De acordo com um estudo publicado em agosto, os pesquisadores identificaram que a ferritina de cadeia leve 1 (FTL1) é responsável pelo envelhecimento cerebral. Em experimentos conduzidos em ratos, os cientistas descobriram que os animais mais idosos tinham níveis maiores de FTL1 no hipocampo cerebral. Os mais jovens, por outro lado, apresentavam índices menores.
Com isso, a equipe manipulou a expressão genética da proteína, aumentando os níveis de FTL1 nos ratos mais jovens, descobrindo uma evidência de declínio cognitivo e de memória.
O oposto ocorreu nos ratos mais velhos. Com a redução da proteína FTL1 no hipocampo, a redução do envelhecimento cerebral foi constatada nos animais mais idosos.
Níveis de FTL1 no cérebro reduz as redes neurais. Imagem: UCSF/Reprodução
Os cientistas usaram técnicas de engenharia genética para produzir mais quantidades de FTL1 em neurônios em desenvolvimento, ou neuritos.
Desse modo, o estudo revela que a proteína FTL1, em vez de ser uma consequência do envelhecimento cerebral, é um dos fatores por trás do declínio cognitivo.

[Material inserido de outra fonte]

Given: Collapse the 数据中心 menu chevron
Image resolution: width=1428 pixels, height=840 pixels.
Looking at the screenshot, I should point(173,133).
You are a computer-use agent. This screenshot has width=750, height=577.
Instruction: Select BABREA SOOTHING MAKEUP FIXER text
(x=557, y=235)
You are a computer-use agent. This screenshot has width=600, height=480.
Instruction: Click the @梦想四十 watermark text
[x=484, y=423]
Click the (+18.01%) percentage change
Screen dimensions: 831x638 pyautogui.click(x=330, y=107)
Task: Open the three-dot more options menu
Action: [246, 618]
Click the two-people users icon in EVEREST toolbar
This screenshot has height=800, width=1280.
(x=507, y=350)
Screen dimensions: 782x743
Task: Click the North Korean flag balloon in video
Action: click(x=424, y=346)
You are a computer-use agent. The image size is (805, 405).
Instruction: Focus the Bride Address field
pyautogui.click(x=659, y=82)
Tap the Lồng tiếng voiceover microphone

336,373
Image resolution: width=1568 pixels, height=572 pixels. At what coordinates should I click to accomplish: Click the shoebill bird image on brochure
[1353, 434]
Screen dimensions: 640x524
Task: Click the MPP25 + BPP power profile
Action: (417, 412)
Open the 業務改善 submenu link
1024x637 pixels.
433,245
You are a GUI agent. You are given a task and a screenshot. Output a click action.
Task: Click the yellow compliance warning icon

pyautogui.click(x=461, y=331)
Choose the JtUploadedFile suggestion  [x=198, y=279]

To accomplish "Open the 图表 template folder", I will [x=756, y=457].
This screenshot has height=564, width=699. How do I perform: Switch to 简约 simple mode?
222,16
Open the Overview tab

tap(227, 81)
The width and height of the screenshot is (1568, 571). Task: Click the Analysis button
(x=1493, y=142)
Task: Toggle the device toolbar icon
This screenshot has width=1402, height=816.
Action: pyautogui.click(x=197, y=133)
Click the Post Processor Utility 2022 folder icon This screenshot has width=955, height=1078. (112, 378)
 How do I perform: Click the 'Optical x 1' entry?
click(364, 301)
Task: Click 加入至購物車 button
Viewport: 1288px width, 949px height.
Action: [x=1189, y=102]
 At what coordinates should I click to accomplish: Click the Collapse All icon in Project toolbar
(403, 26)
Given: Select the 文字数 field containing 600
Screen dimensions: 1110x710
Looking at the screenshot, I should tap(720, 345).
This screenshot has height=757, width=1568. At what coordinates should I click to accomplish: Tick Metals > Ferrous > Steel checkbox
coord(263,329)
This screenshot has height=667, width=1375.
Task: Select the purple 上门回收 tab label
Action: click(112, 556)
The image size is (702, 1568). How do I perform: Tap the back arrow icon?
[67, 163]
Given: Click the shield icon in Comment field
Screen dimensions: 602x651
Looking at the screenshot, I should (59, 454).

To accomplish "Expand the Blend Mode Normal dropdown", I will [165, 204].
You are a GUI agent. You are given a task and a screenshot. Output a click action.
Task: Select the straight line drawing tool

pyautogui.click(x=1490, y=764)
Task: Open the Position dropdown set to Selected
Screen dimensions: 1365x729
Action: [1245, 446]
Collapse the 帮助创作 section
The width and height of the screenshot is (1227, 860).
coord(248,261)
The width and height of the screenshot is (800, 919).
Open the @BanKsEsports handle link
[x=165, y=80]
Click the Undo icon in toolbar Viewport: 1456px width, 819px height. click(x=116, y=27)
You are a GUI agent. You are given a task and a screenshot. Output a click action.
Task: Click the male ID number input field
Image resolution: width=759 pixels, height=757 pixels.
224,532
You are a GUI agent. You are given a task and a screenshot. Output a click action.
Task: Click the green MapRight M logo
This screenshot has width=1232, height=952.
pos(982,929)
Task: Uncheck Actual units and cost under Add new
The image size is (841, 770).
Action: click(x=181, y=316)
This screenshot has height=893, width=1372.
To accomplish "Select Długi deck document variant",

Proteína pode ser útil para retardar o envelhecimento cerebral
A FLT1 é a subunidade fundamental de cadeia leve da proteína responsável por armazenamento de ferro no corpo, mas seu papel no envelhecimento cerebral não era conhecido. Contudo, os cientistas observaram, em análises posteriores, que a FTL1 afeta a mitocôndria, reduzindo a conectividade de neurônios ao limitar o crescimento e junção de extensões neurais.
Tal interferência mitocondrial, que impacta o fornecimento de energia às células, pode explicar a perda de conectividade e funcionamento de neurônios em idosos. Ou seja, ocasionando doenças como o Alzheimer.
Ao descobrir que a FTL1 é o fator por trás do envelhecimento cerebral, os cientistas citam que a engenharia genética pode ser útil para desenvolver tratamentos para doenças neurodegenerativas.
Contudo, vale ressaltar que os resultados do estudo se limitam a experimentos em ratos com células criadas em laboratório.
Mesmo assim, Saul Villeda, principal autor do estudo, demonstra otimismo com as possíveis consequências da descoberta. “Nossa pesquisa aponta para mais oportunidades de aliviar as piores consequências da velhice. Vivemos um momento promissor para trabalhar com a biologia do envelhecimento”, destacou Villeda.
Agora, a equipe de cientistas busca compreender como a proteína age para causar o envelhecimento cerebral. Desse modo, os pesquisadores planejam estudar métodos seguros e eficientes para manipulação da proteína em cérebros de humanos.